Even without adding PWM support for the Pi2 / Pi3, it would be great if the version of RPIO on pypy could be updated to support B+ / A+ / PiZero 'out of the box' without having to manually patch the code (see #35).
For anybody looking for accurate PWM, there's also the http://abyz.co.uk/rpi/pigpio/ project, which does work on Pi2 / Pi3 / etc.
RPIO is a great clean pythonic library, but without it being maintained for the newer versions of the RasPi it doesn't do much good. I've since moved on to using pigpio which is very full featured. That one requires you to run a daemon on the RasPi, but doing so also lets you do remote calls, making it possible to develop code on another dev machine (like a laptop) while still allowing your code to access the GPIO port on a RasPi.
RPIO has been reactivated and support for Pi 0, 2 and 3 is coming: https://github.com/metachris/RPIO/tree/v2
If everything works, an update is coming to PyPi end of next week.
Thanks for the links and discussion here!
Thats great to hear. Thanks for chiming in!
Very cool. Look forward to trying it. Thanks.
That's great news @metachris :-) As you may or may not be aware, GpioZero also provides an (optional) wrapper for RPIO, and the initial plans for the next v1.3 release of GpioZero are now being formed... https://github.com/RPi-Distro/python-gpiozero/issues/350
Thank you for the information! I was not aware that GpioZero has an optional wrapper for RPIO. I'm definitely open for ideas on how to move RPIO forward.
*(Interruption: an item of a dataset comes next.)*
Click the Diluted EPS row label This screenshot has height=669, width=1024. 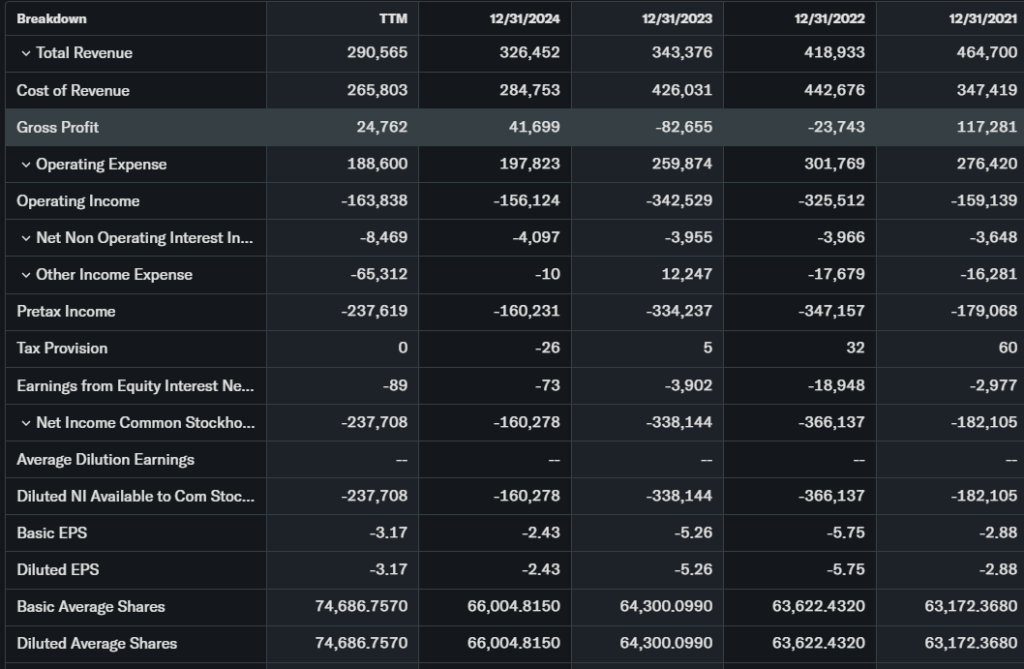pyautogui.click(x=58, y=570)
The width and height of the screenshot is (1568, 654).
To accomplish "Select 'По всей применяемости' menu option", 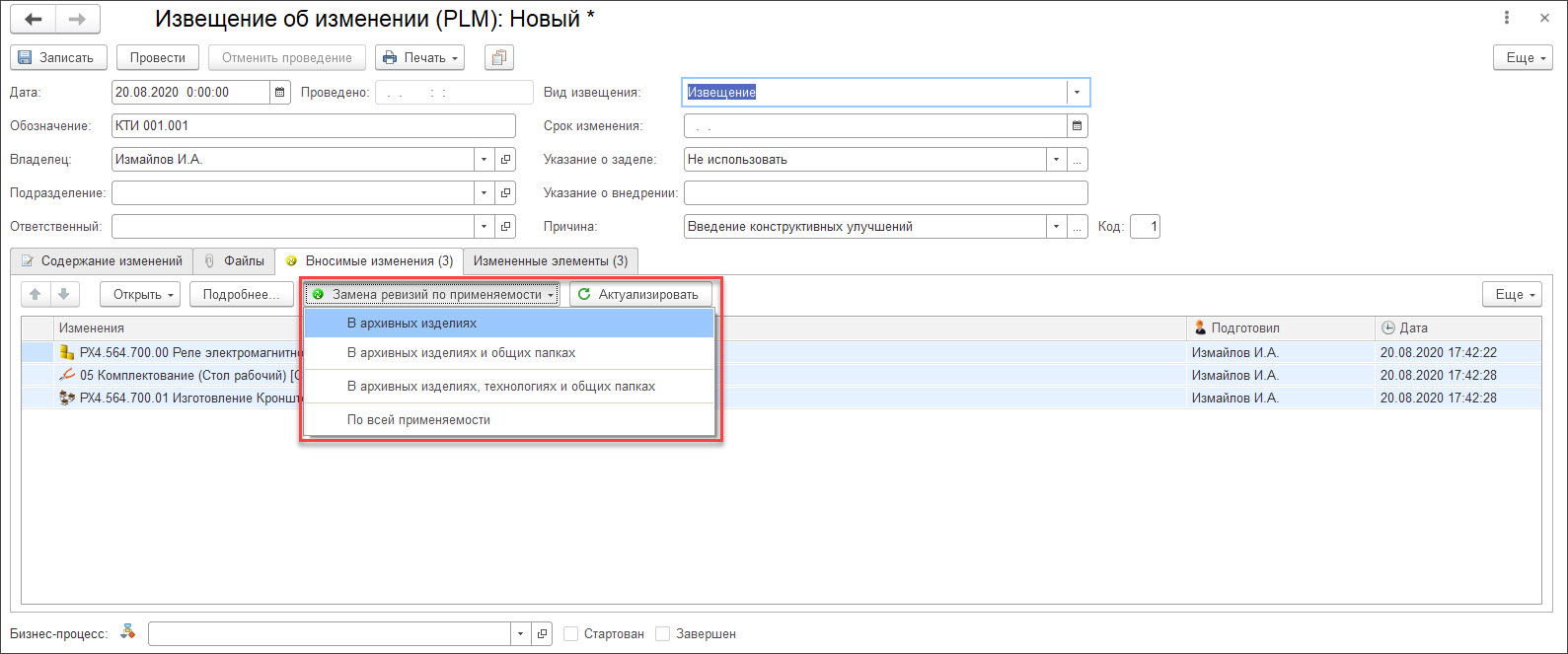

Just tested 2.0.0-beta1 on Raspberry Pi 3 and PWM is working. Great job. Thanks.
If everything works, an update is coming to PyPi end of next week.
@metachris it looks like this project has stalled again? :-(
The testing here looks like it would help verify #82.
@lurch The current maintainer (@metachris) has said that he does not have a lot of time to give to RPIO at the moment. He seems happy to give more people write access to the project if they would like to help with keeping it active. See pull request #82 for details.
It's been a while since I've done Pi development, but it seems to me like this lib is missing code for the zero and the + series? I can't seem to use any of the extended header pins with this library on my zero, and trying to get the info just returns with "KeyError: '900092'"
Just curious if this is still actually being developed, or if I should be looking elsewhere?